*** Opening of Provided text ***
Brother Domenico Giorgini, a brother who has been faithful in the service for over 40 years and is still serving as an elder in a congregation in the province of Teramo, relates: “It was October 6, 1939. While we were in the vineyard gathering the grape harvest I saw a truck with two carabiniere officers pull up before my house. They took me back to Teramo prison, and there I stayed for five months. Then I was sentenced to three years’ exile on the island of Ventotene. There I found myself in company with five other brothers and about 600 political prisoners. In this latter group there were a number of well-known political personalities, including a man who later became president of the Republic, and I had the privilege of witnessing to them about God’s kingdom. Since the Fascist government considered many of these political prisoners particularly dangerous, the island was kept under strict surveillance. It was patrolled by a motor launch armed with a machine gun ready to open fire on anyone trying to escape.”

Sisters In Prison
Sister Mariantonia Di Censo, sentenced to 11 years’ imprisonment by the Special Tribunal, narrates: “I shall never forget the words of the examining magistrate. He said: ‘I have read their literature to find out what it was all about and I have questioned the 26 accused. They are all coherent with their beliefs and ready to accuse themselves to save their companions. The situation is not so serious as it was thought to be. The clergy have made too much fuss over the matter.’”
Sister Di Censo served her sentence at Perugia. Another sister imprisoned at Perugia was Albina Cuminetti, who died faithful to the heavenly calling in 1962. In a written account we are told: “Once another prisoner asked Albina what she had done. Albina replied, ‘I haven’t done anything. We are in here because we refuse to kill our fellowman.’
“‘What!’ the woman exclaimed, ‘You are in here because you refuse to kill? How many years have they given you?’
“‘Eleven,’ replied Sister Cuminetti.
*** Close of Provided text ***
*** Opening of Records shown ***
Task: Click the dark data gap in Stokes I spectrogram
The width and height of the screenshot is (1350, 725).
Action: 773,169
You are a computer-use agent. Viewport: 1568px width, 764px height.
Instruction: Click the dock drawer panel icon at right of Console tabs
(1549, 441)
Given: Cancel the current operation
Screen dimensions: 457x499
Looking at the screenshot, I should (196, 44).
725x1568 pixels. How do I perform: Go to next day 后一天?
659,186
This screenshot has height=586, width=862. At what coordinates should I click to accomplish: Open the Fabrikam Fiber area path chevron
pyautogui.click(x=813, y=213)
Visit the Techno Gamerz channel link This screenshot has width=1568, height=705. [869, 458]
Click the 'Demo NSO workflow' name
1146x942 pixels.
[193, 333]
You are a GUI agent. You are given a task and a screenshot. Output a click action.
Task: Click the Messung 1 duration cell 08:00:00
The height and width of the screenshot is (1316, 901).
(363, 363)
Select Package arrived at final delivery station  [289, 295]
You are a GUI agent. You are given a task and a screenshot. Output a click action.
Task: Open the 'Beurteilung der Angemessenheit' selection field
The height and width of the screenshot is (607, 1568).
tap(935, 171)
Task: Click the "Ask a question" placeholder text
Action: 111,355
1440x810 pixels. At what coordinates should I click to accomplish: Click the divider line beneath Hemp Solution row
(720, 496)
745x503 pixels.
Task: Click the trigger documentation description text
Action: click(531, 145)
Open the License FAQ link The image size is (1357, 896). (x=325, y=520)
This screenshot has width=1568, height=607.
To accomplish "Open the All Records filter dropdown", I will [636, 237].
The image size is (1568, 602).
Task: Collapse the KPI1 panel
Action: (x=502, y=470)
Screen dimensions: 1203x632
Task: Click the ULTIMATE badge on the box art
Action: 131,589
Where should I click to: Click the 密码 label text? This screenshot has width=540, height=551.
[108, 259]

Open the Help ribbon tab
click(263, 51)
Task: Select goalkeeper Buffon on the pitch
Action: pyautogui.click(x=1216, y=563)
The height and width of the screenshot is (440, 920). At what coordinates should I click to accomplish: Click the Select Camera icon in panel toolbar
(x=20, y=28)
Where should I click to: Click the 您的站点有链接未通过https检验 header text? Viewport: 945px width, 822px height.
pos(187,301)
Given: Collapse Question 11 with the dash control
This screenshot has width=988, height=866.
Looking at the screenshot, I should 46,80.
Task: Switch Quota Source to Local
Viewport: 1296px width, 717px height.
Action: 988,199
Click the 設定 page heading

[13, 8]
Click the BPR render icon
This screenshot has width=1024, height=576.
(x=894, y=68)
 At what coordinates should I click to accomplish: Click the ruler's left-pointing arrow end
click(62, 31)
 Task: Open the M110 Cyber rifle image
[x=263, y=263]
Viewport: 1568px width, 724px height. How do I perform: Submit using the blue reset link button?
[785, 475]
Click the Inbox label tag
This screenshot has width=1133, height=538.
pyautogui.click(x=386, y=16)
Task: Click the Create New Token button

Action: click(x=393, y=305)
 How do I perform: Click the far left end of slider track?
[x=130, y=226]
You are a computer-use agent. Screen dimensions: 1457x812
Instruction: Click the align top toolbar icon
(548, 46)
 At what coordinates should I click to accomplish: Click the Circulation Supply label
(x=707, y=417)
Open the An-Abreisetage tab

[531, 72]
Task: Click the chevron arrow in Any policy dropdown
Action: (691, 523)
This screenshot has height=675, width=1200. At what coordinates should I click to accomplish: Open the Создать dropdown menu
*** Close of Records shown ***
*Required work*.
**a.** From the prison account, return the passage starting with "Sister Di Censo" and going on through "replied Sister Cuminetti.".
**b.** In the prison account, to which island was Domenico Giorgini exiled for three years?
**c.** List every person whom the prison account names by name.

*Outputs in order*.
**a.**
Sister Di Censo served her sentence at Perugia. Another sister imprisoned at Perugia was Albina Cuminetti, who died faithful to the heavenly calling in 1962. In a written account we are told: “Once another prisoner asked Albina what she had done. Albina replied, ‘I haven’t done anything. We are in here because we refuse to kill our fellowman.’
“‘What!’ the woman exclaimed, ‘You are in here because you refuse to kill? How many years have they given you?’
“‘Eleven,’ replied Sister Cuminetti.

**b.** Ventotene

**c.**
Domenico Giorgini
Mariantonia Di Censo
Albina Cuminetti